We know that pink was her favourite colour as a child before she developed a preference for green and blue.
This pattern chart is almost exclusively based on textiles, because there is so much to choose from, be it the wall hangings in the places inhabited by the queen or her splendidly elegant garments, which have contributed to the myth surrounding Marie-Antoinette.
The title of the embroidery
Of course, floral capital letters were required for the title.
The rest is relatively sober in comparison, but elegant by the simplicity, and will not deter from the rose border.
The portrait of the Queen Marie Antoinette
This portrait of the queen by Élisabeth Vigée Le Brun, Marie-Antoinette à la Rose, is probably one of the most common images of the sovereign.
It is displayed at the Petit Trianon. She is wearing a blue satin French-style dress with a striped ribbon. The neck line and sleeves are edged with fine lace. Look at the imposing feathered hat.
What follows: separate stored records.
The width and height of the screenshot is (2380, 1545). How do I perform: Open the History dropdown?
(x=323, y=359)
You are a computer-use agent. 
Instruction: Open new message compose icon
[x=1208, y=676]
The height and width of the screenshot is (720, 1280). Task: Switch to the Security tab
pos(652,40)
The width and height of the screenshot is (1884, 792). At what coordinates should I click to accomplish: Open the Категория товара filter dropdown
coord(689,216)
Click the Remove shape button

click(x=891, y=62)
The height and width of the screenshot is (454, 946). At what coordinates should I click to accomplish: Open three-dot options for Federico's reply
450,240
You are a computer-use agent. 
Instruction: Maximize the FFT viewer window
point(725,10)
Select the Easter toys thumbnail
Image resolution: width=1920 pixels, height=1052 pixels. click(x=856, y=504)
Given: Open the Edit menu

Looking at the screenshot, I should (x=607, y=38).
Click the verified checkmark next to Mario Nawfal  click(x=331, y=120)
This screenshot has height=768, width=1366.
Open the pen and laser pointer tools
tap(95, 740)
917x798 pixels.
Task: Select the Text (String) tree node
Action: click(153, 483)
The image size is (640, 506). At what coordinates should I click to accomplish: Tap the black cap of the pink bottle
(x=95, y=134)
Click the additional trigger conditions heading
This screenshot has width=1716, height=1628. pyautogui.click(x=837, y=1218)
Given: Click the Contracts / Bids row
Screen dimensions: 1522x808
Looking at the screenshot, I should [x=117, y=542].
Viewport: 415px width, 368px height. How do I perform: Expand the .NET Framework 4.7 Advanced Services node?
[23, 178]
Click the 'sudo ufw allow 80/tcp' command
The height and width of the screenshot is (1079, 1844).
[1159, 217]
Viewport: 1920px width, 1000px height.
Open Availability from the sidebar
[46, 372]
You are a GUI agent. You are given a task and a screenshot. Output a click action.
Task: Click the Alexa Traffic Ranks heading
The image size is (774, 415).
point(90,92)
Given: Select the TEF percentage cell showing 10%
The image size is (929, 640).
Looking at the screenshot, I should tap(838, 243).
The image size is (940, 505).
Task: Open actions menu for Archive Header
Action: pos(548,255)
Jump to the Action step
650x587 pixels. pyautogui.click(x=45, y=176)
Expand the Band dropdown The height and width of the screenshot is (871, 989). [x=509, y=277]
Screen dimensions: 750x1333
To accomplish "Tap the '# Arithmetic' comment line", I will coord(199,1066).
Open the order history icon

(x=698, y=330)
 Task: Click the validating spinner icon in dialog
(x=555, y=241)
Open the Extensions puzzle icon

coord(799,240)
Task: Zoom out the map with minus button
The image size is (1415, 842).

It is not easy to interpret such a portrait in cross-stitch with the multiple nuances. Élisabeth Vigée Le Brun, official painter of the Queen with over 20 portraits to her same said of her model: “… her skin was so transparent it would hold no shadow. Thus I could not capture the effect as I wished: there were no colours to paint this freshness, these fine tones which belonged only to this charming person and which I never found on another woman.”
The Queen's monogram
The intertwined “M” and “A” form the Royal Cypher.
This monogram is found all over the Petit Trianon in different variants: on the forged iron bannister, on the panelling in the moving mirror room or in the sculpted décor of the Queen’s theatre.
The fabrics of Queen Marie Antoinette's garments
With the complicity of the milliner Rose Bertin, Marie-Antoinette spectacularly changed the course of fashion, making it simpler and more sophisticated.
She abandoned the heavy cloths and chose simpler, almost sober, cotton fabrics.
The luxury came from the way they were cut and assembled, in the variety of accessories and the versatility of changing them regularly.
A new trade appeared – the “fashion merchants” whose job, in collaboration with the dressmakers, was to demonstrate great creativity for “styling and garnishing headwear, dresses, underskirts, etc… That is to say, to sew and arrange according to the day’s fashion accessories and the perpetual imagination of these ladies”. (F.-A. Garsault, The Tailor’s Art, 1769). The extremely creative Rose Bertin opened a fashion store in 1770 in the rue du Faubourg-Saint-Honoré.
She was presented to the Queen four years later. And thus haute couture was born…
The interpretations of the these fabrics were inspired by the reedition of a gazette dedicated to the Queen’s fineries, first issued in1782. This gazette written by Geneviève de Gramont, Countess of Ossun and lady in waiting to the Queen, is an amazing documentation containing an inventory of fabric samples from the dresses worn by Marie-Antoinette. It is striking to see the large number of pastels - pinks, blues, periwinkle and aqua. It is also said that the Queen inspired new tones, such as the colour “the Queen’s hair”, after the ash-blond colour of her hair. Louis XVI is credited with naming the colour puce, after the blue/violet dress of his wife.
The idea is to give the impression of a small sample catalogue of the Queen’s dress fabrics. To get this effect, some of the samples are embroidered directly on the base linen, others are embroidered on different coloured linen and others are pinked squares which are then attached to the main embroidery.
Some of the samples overlap. All the details are explained on the poster.
The laces and ribbons
Lace was used to give a sumptuous finish to clothes. Entirely hand-made, it was not exclusively used for ladies clothing.
Cuffs, flounces, collars and other frills were passed from one garment to another. The same applied to the ribbons, most often made of silk.
Notice the beautiful large ribbon Marie-Antoinette is wearing in the portrait above.